First a cobalt blue j.wise allentown pa


----------



## lil digger (Jul 26, 2011)

Second a W.siegfried from walnutport


----------



## lil digger (Jul 26, 2011)

Third. S.Cummings from philly


----------



## lil digger (Jul 26, 2011)

Next  A seitz and bro


----------



## lil digger (Jul 26, 2011)

Fifth Walnutport bottling , walnutport pa


----------



## lil digger (Jul 26, 2011)

Next a gus.

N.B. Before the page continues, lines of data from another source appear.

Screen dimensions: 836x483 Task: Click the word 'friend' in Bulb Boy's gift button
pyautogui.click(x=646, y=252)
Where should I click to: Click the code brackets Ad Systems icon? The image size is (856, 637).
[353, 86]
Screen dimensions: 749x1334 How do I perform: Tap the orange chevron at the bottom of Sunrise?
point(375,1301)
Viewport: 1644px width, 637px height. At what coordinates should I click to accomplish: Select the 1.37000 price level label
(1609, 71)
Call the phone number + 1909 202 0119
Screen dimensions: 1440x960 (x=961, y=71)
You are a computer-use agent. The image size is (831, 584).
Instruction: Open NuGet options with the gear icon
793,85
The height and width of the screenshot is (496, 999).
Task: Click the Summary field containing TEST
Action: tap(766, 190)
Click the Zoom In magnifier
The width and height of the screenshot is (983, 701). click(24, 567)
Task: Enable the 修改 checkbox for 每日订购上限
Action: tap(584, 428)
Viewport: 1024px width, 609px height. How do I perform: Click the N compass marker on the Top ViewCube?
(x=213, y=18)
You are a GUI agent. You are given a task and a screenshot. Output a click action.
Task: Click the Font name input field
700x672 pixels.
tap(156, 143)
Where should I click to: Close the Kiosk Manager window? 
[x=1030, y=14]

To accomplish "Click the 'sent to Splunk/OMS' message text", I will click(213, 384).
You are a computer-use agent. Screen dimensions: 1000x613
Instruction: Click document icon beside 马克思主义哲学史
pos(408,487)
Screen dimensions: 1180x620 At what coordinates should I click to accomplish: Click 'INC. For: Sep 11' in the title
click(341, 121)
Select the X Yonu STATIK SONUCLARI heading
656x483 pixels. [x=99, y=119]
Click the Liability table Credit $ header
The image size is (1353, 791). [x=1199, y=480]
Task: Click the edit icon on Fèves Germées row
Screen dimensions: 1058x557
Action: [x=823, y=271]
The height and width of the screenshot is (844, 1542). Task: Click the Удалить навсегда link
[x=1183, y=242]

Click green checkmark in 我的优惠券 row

Loescher Wines and liquors from pearl river n.j


----------



## lil digger (Jul 26, 2011)

7th an Iron pontil j.marbacher from easton


----------



## lil digger (Jul 26, 2011)

next 2 colored 8 sided seitx premium mineral waters. The blue is iron pontil


----------



## lil digger (Jul 26, 2011)

and last a p.sharky from macuh chunk


----------



## cowseatmaize (Jul 26, 2011)

Nice! I'd be happy with a Graff.


----------



## bottlekid76 (Jul 26, 2011)

Great examples! I really like that Marbacher!!

 ~Tim


----------



## blobbottlebob (Jul 26, 2011)

> I'd be happy with a Graff


 Sorry to interrupt your thread Lil.
 Hey Cows. That could be arranged. 

 PS. Gotta love those colored mineral waters!


----------



## Bottles r LEET (Jul 26, 2011)

Great looking bottles!![]


----------



## BellwoodBoys (Jul 27, 2011)

Great bottles!


----------



## epackage (Jul 27, 2011)

> ORIGINAL:  lil digger
> 
> Second a W.siegfried from walnutport


 Odd that the G is so big..


----------



## epackage (Jul 27, 2011)

> ORIGINAL:  lil digger
> 
> Next a gus. Loescher Wines and liquors from pearl river n.j


 ny


----------



## cyberdigger (Jul 27, 2011)

This is my favorite of the group.. primitive and nicely seeded.. []


----------



## lil digger (Jul 28, 2011)

huh never took notice to that


----------



## junkyard jack (Jul 29, 2011)

Very nice, indeed!


----------



## Wheelah23 (Jul 29, 2011)

> ORIGINAL:  lil digger
> 
> Next a gus. Loescher Wines and liquors from pearl river n.j


 
 I love this one... Strong embossing, interesting embossing, and whittled to boot... Great bottles.


----------